Recently, Viktoria, turned my attention to the recent article in Marie Claire entitled, “Beginners Botox.”

“On the eve of my 29th birthday, I got Botox. Let’s just call it a present to myself ($250 is a lot cheaper than the latest Louboutins anyway), a sanity-saving panacea for the panic of seeing a new decade so close on the horizon. Wanting to stop time, I found myself on a recent morning sitting on the edge of a paper-covered examination chair (the business-class version of what you’d find at the dentist’s office), with dermatologist Dr. Francesca Fusco scrutinizing my forehead while she asked me questions about my job and family and told jokes to make me laugh – all so she could watch how my face naturally moved. Then, four quick pricks later, I was done…

“If you ask a 13-year-old when people get old, they’ll say 30,” says Pennsylvania psychologist and dermatologist Dr. Richard Fried. “We’re bombarded with unbelievably unattainable images of airbrushed models and celebrities, so we all look into a circus fun-house mirror whenever we see ourselves. The human tendency is to accentuate the negative and minimize the positive. We’ve been sold a very destructive philosophy that somehow when you’re past 30, you start deteriorating. Any thrill, passion, or excitement has fizzled, and you’re just biding time until you croak. Doing something as simple as Botox can be enormously liberating and help fight the negative messages.”

It’s no surprise I’m not alone in my quest for eternal youth. In 2007 almost 400,000 Botox procedures were done on patients ages 19 to 34, according to the American Society for Aesthetic Plastic Surgery. Chapas estimates that 15 percent of her Botox patients are in their mid- to-late 20s. And Liz alone has convinced at least four other 20-somethings (not counting me) to submit to the needle.”

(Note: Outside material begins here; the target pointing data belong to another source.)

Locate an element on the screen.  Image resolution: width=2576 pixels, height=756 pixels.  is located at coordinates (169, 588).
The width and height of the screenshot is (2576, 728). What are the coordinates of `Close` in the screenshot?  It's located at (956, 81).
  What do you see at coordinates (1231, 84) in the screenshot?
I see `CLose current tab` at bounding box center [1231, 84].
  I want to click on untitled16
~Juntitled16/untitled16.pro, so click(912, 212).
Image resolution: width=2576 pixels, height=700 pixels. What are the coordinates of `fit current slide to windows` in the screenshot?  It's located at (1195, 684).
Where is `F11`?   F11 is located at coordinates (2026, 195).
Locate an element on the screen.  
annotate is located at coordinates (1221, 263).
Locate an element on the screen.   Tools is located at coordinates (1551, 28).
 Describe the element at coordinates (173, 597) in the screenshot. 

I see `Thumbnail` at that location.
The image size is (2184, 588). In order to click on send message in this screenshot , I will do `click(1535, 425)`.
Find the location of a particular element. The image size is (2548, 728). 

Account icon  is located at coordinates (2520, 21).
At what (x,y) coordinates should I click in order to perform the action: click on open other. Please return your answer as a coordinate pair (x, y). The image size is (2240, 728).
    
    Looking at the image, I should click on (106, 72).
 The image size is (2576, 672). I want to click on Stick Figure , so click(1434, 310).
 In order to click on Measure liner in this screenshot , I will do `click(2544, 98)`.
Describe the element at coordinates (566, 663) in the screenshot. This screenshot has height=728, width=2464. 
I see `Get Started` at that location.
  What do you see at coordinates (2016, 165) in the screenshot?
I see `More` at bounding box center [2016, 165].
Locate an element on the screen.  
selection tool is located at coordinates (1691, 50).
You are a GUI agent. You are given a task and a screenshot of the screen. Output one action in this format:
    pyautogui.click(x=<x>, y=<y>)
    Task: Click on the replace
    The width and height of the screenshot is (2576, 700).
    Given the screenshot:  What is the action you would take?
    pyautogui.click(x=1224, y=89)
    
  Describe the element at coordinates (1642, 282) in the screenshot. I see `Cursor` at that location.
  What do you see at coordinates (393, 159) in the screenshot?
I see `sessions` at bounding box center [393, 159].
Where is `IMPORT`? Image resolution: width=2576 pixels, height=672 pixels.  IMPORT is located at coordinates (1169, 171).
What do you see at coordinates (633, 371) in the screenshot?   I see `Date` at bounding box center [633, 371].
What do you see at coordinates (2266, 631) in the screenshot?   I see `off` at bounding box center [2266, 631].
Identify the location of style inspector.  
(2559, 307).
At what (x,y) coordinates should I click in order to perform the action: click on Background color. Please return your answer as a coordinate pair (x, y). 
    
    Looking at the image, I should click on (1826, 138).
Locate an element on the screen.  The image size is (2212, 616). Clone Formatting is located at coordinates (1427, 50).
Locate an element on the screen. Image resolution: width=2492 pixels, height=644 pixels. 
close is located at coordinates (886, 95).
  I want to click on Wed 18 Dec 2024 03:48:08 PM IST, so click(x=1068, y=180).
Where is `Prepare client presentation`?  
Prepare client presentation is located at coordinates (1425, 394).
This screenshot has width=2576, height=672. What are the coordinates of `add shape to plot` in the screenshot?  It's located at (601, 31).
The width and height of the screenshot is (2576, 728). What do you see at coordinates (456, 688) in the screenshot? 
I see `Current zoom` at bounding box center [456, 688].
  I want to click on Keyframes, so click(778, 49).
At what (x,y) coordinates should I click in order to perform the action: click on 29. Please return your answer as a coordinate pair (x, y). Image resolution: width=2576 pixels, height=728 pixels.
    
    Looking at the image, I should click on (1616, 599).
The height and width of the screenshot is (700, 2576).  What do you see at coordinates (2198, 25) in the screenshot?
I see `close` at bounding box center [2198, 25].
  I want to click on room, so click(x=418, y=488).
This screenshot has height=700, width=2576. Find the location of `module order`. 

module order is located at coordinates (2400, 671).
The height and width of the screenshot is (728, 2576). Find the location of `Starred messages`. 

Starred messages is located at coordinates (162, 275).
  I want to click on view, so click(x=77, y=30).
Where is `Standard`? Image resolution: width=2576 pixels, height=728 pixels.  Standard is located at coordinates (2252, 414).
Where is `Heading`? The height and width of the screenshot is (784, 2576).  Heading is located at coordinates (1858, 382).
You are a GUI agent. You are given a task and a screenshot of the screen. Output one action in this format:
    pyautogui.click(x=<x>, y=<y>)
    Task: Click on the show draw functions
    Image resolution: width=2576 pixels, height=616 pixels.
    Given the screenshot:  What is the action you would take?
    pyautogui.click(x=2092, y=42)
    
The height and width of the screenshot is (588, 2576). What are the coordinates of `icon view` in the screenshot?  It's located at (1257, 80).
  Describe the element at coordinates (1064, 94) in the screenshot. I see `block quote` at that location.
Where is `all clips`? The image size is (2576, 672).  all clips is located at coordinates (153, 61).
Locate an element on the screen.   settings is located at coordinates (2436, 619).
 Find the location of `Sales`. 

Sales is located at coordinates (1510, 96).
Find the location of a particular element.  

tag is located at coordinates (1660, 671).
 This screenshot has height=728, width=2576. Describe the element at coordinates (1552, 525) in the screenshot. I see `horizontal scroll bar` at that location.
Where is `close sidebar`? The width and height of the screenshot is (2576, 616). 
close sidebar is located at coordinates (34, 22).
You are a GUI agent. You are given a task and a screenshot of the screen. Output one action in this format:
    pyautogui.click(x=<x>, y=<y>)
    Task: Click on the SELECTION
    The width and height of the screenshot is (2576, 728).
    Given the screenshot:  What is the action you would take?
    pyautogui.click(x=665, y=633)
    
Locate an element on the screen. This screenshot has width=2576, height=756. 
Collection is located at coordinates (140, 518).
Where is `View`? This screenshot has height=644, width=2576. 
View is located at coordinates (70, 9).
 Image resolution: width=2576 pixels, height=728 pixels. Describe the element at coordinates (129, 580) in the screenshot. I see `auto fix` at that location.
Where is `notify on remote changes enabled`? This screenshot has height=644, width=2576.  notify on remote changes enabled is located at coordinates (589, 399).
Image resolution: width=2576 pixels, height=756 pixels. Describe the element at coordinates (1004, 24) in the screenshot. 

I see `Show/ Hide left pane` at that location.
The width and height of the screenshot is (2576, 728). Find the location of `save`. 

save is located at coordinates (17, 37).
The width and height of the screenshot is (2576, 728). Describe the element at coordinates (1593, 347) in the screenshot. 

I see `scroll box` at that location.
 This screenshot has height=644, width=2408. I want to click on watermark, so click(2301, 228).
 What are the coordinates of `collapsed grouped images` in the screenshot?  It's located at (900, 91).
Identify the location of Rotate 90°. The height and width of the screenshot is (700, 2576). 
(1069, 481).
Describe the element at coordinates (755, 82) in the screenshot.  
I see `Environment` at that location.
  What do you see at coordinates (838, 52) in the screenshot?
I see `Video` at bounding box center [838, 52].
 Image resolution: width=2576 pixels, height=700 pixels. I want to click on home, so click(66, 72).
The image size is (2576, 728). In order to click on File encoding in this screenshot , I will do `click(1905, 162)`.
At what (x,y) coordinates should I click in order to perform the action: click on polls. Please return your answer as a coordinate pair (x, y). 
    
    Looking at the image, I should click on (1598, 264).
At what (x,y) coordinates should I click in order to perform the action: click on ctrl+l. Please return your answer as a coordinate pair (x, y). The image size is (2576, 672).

The author clearly acknowledges the impact of our cultural environment that designates 30 as “old” and cherishes youth at all costs.  So much so that younger and younger women decide to inject, pluck, pull and go under the knife earlier and earlier to avoid aging all together.

This trend of targeting younger and younger women and “educating” and training them to abide by the unrealistic and increasingly difficult measures outlined by the beauty ideal is evident in the trend of “virgin” waxing and other professional beauty services for prepubescent girls.

Jezebel reports:

“1. An eight-year-old receives a bikini wax.
2. A ten-year-old gets microdermabrasion.
3. Numerous children under ten get highlights.
Funny you should ask! This is not dystopian work of satirical science fiction. (Though there is a stylist who finds himself in a sort of Guy Montag type of role when a woman asks him to relax her 12-year-old’s “beautiful, wavy hair.”) (He now “hawks an all-natural product to moms who want to lighten their five-year-olds’ locks; applied daily, it brings out subtle highlights.”) No, this is a story in Philadelphia magazine, a place I used to work in a city I used to live, a city that always seemed disarmingly normal and unmaterialistic relative to my current place of business. So reading it was kind of personal for me, especially since I know its writer, Carrie Denny, and I have to say, it was weird reading sentiments of such earnest dismay as “Without the ugly years, when do you learn to accept yourself?” coming from her.”

To read more on “Pretty Babies,” click here.

Simply scan the internet and you will come across advertisements that provide services for pre-teens. Browse the themes for children’s birthday parties and you will come across numerous sites offering make-over and fashion parties.

Don’t get me wrong, I painted my nails and put on make-up as a young girl but the final product was much less serious.  I remember peeling the polish off the skin surrounding my nail bed.  It was role playing in good fun.  The stakes have dramatically increased and should not be taken lightly.

In the end, the only ones benefiting are the purveyors cashing in on the insecurities of younger and younger women.